__GIVEN EXERCISE 1__. In the forum thread on ballast for a 2500HD, why does the original poster find the dealer's recommendation of 450 pounds too light? Answer in one to three sentences.

# Ballast for 2500hd



## jonny72888 (Feb 1, 2015)

Hey guys, I have a 13 silverado 2500hd crew short bed. This is my first year plowing With my own truck. I got a 8.5 xv2 and the dealer said 450# in the bed. That seems to light. The only plowing I've done is with a sander in the back so I'm used to having a few thousand pounds. I'm using 100# weights and was thinking about 6 behind the wheels. Anyone else have this set up and have some advice? 450 might be all it needs. It doesn't drop the front much.


----------



## JoeG3 (Oct 21, 2014)

I also have a xv2 on my '15 2500 crew short bed, and dealer did say I only needed 450#. I used about 500 this year and had no issues but I think I will be using more next year. I have 2 100# rubber mats from tractor supply that I put under the RV when its in the drive and was thinking of putting them in the bed next year.


----------



## jimbo64 (Oct 20, 2011)

If you go to Fishers website you can match the plow to your truck and it will tell you how much ballast you need at the tailgate. I have an 8'6 xv2 on an F250 long box and it calls for approx. 400 lbs. at the tailgate.


----------



## SnoFarmer (Oct 15, 2004)

Do boats have tailgates?


----------



## jonny72888 (Feb 1, 2015)

Sounds good. Calls for 450.i got 6 100lb blocks I'll just throw in the back. See how that goes. Add more if needed.


----------



## NYH1 (Jan 10, 2009)

Put it behind the axle up against the tailgate.

NYH1.


----------



## gc3 (Dec 6, 2007)

Try what your dealer/website recommends and see how your truck and plow handles in the snow while plowing. You can always put more in. The more you put in it might plow better but it might feel so sluggish moving around you might hate it


----------



## LapeerLandscape (Dec 29, 2012)

I use about a half a pallet (1,000 lbs) of side walk salt (calcium) I need the weight and I need the need the salt. Win win and the truck rides better.


----------

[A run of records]
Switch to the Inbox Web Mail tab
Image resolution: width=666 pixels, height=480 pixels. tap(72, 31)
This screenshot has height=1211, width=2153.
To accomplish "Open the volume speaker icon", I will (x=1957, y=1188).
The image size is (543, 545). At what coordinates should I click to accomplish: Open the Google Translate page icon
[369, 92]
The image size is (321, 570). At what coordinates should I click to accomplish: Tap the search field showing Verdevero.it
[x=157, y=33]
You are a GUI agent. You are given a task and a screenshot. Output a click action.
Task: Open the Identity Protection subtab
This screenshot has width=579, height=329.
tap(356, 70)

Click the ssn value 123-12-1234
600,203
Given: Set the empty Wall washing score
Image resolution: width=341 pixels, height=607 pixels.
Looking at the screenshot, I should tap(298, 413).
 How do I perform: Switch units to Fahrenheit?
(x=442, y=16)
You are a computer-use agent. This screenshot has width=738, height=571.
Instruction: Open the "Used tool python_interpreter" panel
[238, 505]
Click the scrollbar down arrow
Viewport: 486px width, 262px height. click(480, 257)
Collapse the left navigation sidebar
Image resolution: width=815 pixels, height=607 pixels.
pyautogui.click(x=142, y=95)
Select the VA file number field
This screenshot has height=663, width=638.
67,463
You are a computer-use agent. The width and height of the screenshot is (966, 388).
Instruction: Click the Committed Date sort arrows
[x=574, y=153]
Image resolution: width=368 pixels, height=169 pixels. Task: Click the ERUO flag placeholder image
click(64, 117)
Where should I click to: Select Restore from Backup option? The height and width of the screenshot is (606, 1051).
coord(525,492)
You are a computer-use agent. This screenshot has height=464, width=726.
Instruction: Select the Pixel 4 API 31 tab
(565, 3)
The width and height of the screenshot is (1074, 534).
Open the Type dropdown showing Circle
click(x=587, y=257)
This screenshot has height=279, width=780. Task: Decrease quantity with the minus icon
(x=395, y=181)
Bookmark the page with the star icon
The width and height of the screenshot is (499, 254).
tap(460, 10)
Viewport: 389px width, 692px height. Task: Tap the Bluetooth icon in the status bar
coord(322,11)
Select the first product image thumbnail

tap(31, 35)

__GIVEN EXERCISE 2__. Rescale the listing between the line containing "Viewport: 389px width, 692px" and the end of the listing, inclusive. Multiply every coordinate in the answers by 1.3 and round to whole numbers, with halves rounded up. Reproduce all other lines, requests included, unchanged.

__FULL SOLUTION 1__. The original poster's only previous plowing was done with a sander in the back. As a result, the poster is used to carrying a few thousand pounds.

__FULL SOLUTION 2__.
Viewport: 389px width, 692px height. Task: Tap the Bluetooth icon in the status bar
coord(419,14)
Select the first product image thumbnail

tap(40, 46)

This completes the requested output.